Rural Reflections: God save the bunnies
Farm life. Adventure every day. Excitement around every corner. Memories that both you and I just might share. And, if we don't share them, then step into the life of a girl who lived back the lane.
Hunting season. Hm. Quite a mystery to a girl whose father taught her to protect wild bunnies, to preserve wildlife and to be a keeper of nature, not a destroyer. Another hm. Hunting season.
So here we have this man picking up a gun to go kill one of those soft little bunnies similar to those he had shown me in the field covered with a soft blanket of leaves and fur. And it wasn't as if we needed food on the table.
My sisters and I raised rabbits. The rabbit hutches sat along the side of the chicken yard. Fresh meat was 70 paces from the house. However, I came to believe that maybe, just maybe, Dad sabotaged his hunting treks on purpose.
Always following Dad around had never included a gun and bunnies. So, at my ripe old age of about 6, Dad decided to take me along on the hunt.
This was to be the first of his two hunting trips. The man with the rifle searched the fields and woods for little hoppers. His sidekick walked behind him, talking a mile a minute and tromping as noisily as she could.

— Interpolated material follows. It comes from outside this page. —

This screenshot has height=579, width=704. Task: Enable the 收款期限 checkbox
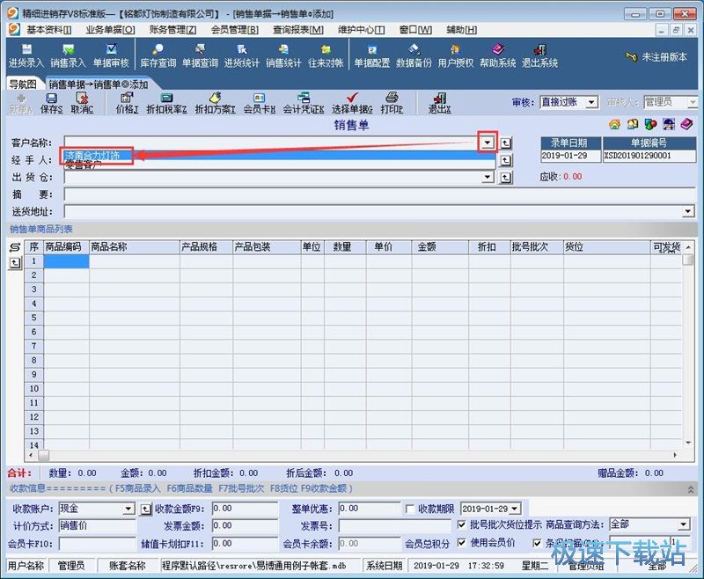click(x=407, y=507)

Hunter came home bunniless. Job well done, Pam. Oh, by the way, I was not invited to go hunting again.
Animal killing trip two: Dad and his faithful, white-and-butterscotch-colored cocker spaniel Whitey were up early and off to hunt the cotton-tailed beasts. I knew that if Whitey saw a rabbit, he would chase it away from Dad, so, obviously, Dad didn't expect much success.

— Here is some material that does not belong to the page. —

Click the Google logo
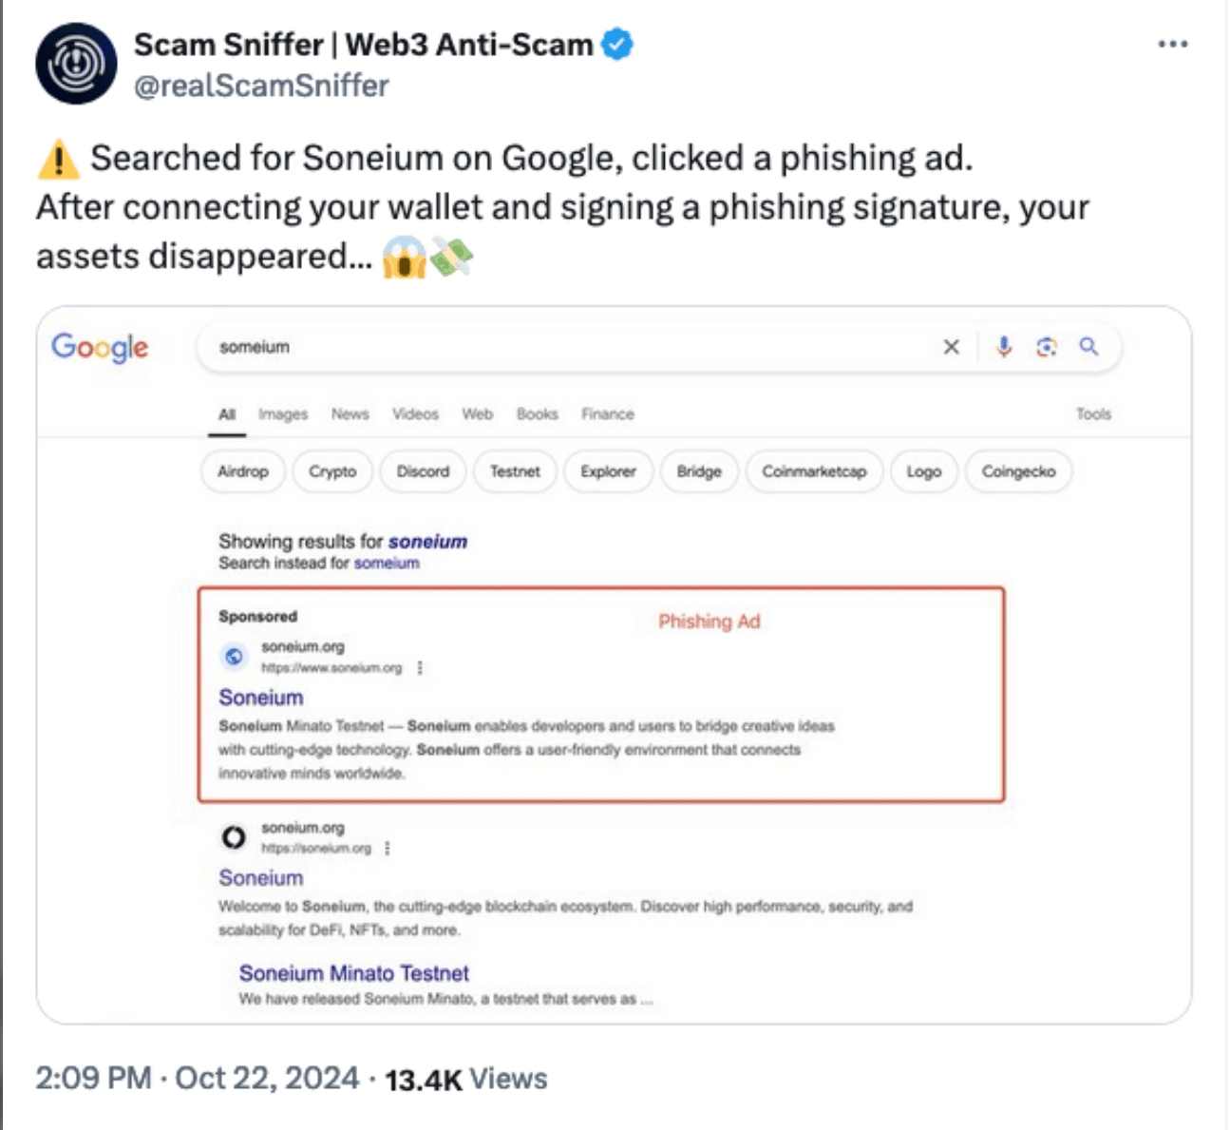This screenshot has width=1230, height=1130. pos(100,348)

On this fateful morning, a harmless bunny was taking an early hop when along came the deadly duo. Whitey was so excited that he immediately had a heart attack. Again, Dad came home empty-handed. Oh, wait. Dad came home carrying the dog. No fresh meat for the table, and the dog lived.
Poor Dad. He didn't have boys to join him in the hunt and had the unfortunate luck to have a dog with a weak heart. Personally, I think God answered the prayers of a little girl.
God save the bunnies.
Pamela Loxley Drake is a Beaverton resident and self-described lifelong "farm girl."